#### 問題 1:
ImageJの記事に書かれている、ダウンロードから起動までの作業を順にすべて挙げること。
#### 問題 2:
ImageJの記事を、最後の文の後から書き進めること。

#### 本文抜粋:
○ ○ ○ ○

第9回 ImageJで画像を処理してみる
前回の記事→「第8回 ヘッダ情報の確認とバイナリエディタからの画像編集(BMP編)」
サイエンスパーク株式会社の@spc_ysuzukiです。
今回は私が担当させていただきます。
ImageJとは
概要
ImageJはJavaで実装されたクロスプラットフォーム対応のオープンソース画像処理ソフトウェアです。
プラグインにより拡張や、スクリプトを使用して処理を自動化することもできます。
今回は画像処理は実際にどのような手順で進めていくかといった雰囲気を掴むため、ImageJを使用して画像処理を行っていきます。
今回はImageJに多数のプラグインを追加したFiji (Fiji Is Just ImageJ)を使用します。
OSはWindows 10を使用しますが、ImageJはクロスプラットフォーム対応なので他のOSでも同様に使用できるはずです。
ImageJのダウンロード
以下のURLから使用しているOSを選択することでダウンロードできます。
Zip形式になっているのでインストールは必要ありません。
展開して適当な場所に置いておきます。
ImageJの起動
実行ファイル(64bit版Windowsの場合はImageJ-win64.exe)を実行してImageJを起動します。

○ ○ ○ ○

#### 表示データ:

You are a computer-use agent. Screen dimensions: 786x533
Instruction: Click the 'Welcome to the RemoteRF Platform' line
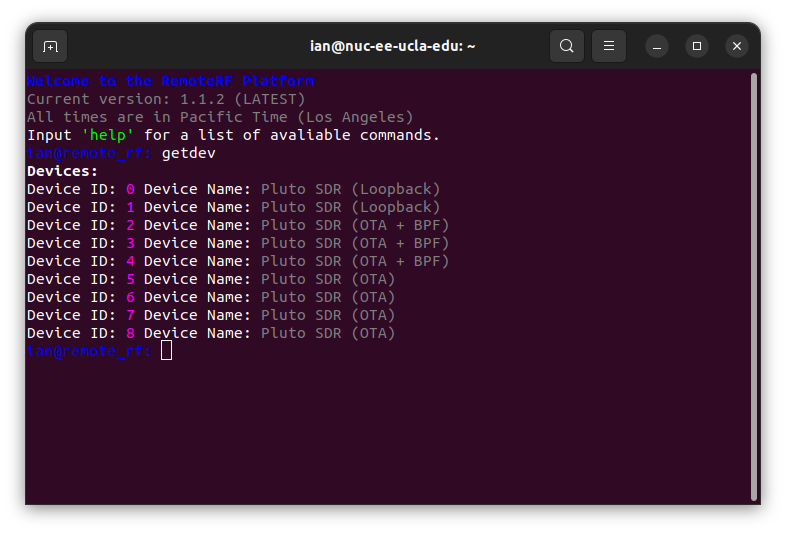click(170, 81)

○ ○ ○ ○

#### 解答 1:
1. URLから使用しているOSを選択してダウンロードする
2. Zip形式のファイルを展開する
3. 適当な場所に置いておく
4. 実行ファイル(64bit版Windowsの場合はImageJ-win64.exe)を実行してImageJを起動する

#### 解答 2:
初回起動時はアップデートを行うか聞かれるので、最新版にアップデートしておきます。
起動すると以下のようなウィンドウが開くはずです。
このウィンドウをメインウィンドウと呼びます。
ImageJはこのウィンドウを使用して操作を行います。
画像内の文字数をカウントする
それでは、実際に画像処理を行ってみます。
画像処理技術を駆使して以下の画像から白い部分内部の文字のみを抽出し、その数をカウントしてみます。
ファイル名はsciencepark.jpgとします。
画像を開く
ImageJのメインウィンドウのメニューからFile→Openを選択し、sciencepark.jpgを開きます。
以下のようなウィンドウが表示されます。
グレースケールに変換
ほとんどの画像処理は色のないグレースケール画像に対して行います。
現在開いている画像はカラー画像なので、グレースケールに変換します。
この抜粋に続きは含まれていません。